Offering patients counselling in diet and fitness via GP surgeries or pharmacies is "ineffective", as are programmes run by NHS food advisers and dieticians.

Experts said this cash would be better spent on encouraging people to attend classes run by commercial companies. The study, published online in the British Medical Journal (BMJ), involved 740 obese or overweight men and women recruited from one NHS trust in Birmingham.

They were divided into six groups and attended either Weight Watchers, Slimming World, Rosemary Conley, a group-based NHS programme run by advisers and dieticians called Size Down, one-to-one counselling sessions in GP surgeries, or one-to-one counselling in pharmacies.

A comparator group was provided with 12 vouchers for free entrance to a local fitness centre. All the participants were assessed after 12 weeks and again at the one year mark. At 12 weeks, data was available for 658 of the participants and 522 after one year.

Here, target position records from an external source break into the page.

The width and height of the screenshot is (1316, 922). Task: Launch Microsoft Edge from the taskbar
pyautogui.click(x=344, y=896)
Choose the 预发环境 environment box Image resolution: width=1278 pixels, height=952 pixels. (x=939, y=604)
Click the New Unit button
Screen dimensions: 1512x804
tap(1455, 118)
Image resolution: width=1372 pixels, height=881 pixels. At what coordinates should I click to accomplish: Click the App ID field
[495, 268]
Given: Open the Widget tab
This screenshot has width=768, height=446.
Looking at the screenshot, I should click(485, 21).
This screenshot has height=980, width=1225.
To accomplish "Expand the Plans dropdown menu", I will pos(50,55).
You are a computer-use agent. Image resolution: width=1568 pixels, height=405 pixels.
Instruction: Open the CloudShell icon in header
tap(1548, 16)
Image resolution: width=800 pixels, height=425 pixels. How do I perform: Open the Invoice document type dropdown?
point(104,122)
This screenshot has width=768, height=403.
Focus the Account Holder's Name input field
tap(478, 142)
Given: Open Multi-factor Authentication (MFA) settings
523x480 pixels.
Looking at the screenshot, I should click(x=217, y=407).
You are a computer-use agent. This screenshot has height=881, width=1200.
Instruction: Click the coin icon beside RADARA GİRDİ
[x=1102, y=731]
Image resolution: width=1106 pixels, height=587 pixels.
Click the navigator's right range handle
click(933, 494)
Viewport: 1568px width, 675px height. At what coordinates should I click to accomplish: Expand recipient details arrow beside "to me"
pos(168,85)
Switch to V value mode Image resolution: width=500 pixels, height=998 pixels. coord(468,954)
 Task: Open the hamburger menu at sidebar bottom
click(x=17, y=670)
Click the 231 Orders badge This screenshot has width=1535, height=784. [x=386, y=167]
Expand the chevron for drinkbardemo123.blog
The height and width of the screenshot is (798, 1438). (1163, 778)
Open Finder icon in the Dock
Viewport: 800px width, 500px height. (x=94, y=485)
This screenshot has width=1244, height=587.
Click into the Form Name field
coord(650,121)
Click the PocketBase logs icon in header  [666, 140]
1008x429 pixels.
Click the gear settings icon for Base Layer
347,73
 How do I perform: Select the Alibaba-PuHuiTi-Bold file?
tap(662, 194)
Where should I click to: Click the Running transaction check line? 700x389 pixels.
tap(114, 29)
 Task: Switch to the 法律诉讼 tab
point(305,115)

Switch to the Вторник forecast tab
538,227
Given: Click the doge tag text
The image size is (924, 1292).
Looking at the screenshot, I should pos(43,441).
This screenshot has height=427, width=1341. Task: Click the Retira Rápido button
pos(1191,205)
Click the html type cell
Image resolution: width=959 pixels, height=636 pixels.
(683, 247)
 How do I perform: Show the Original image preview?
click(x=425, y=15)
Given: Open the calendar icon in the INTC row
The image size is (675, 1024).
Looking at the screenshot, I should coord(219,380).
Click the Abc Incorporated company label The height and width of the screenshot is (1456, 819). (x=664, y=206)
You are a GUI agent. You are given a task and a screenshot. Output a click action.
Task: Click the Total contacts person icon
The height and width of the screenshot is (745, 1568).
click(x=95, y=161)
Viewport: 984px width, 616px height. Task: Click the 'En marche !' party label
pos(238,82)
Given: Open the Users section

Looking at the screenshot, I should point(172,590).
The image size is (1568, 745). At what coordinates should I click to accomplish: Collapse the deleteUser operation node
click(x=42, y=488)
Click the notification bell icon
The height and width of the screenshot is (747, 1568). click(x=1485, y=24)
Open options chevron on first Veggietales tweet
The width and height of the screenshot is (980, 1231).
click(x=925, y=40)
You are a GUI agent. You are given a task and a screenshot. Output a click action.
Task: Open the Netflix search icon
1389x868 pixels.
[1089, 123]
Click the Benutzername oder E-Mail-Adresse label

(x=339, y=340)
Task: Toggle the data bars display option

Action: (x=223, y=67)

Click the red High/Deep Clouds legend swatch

All programmes achieved weight loss at 12 weeks - from an average of 1.37kg in the GP group to 4.43kg in the Weight Watchers group. But the NHS programmes were found to be no better than the control group (people exercising at a local fitness centre) at this point.

At the one year mark, all the programmes except the GP and pharmacy groups had resulted in "significant weight loss".

However, Weight Watchers was the only programme to achieve significantly greater weight loss than the control group - and was the best attended group. Compared with the NHS programmes, commercially run ones meant people typically lost an extra 2.3kg.

The authors, from the University of Birmingham, the Nursing and Midwifery Council and NHS South Birmingham, concluded: "Commercially provided weight management services are more effective and cheaper than primary care-based services led by specially trained staff, which are ineffective."

A spokesman for the Department of Health said: "Weight management programmes can be very cost-effective and make losing weight easier for some people, but the best way to lose weight will be different for everyone. The local NHS must think about which weight management service will work best based on an individual patient's needs."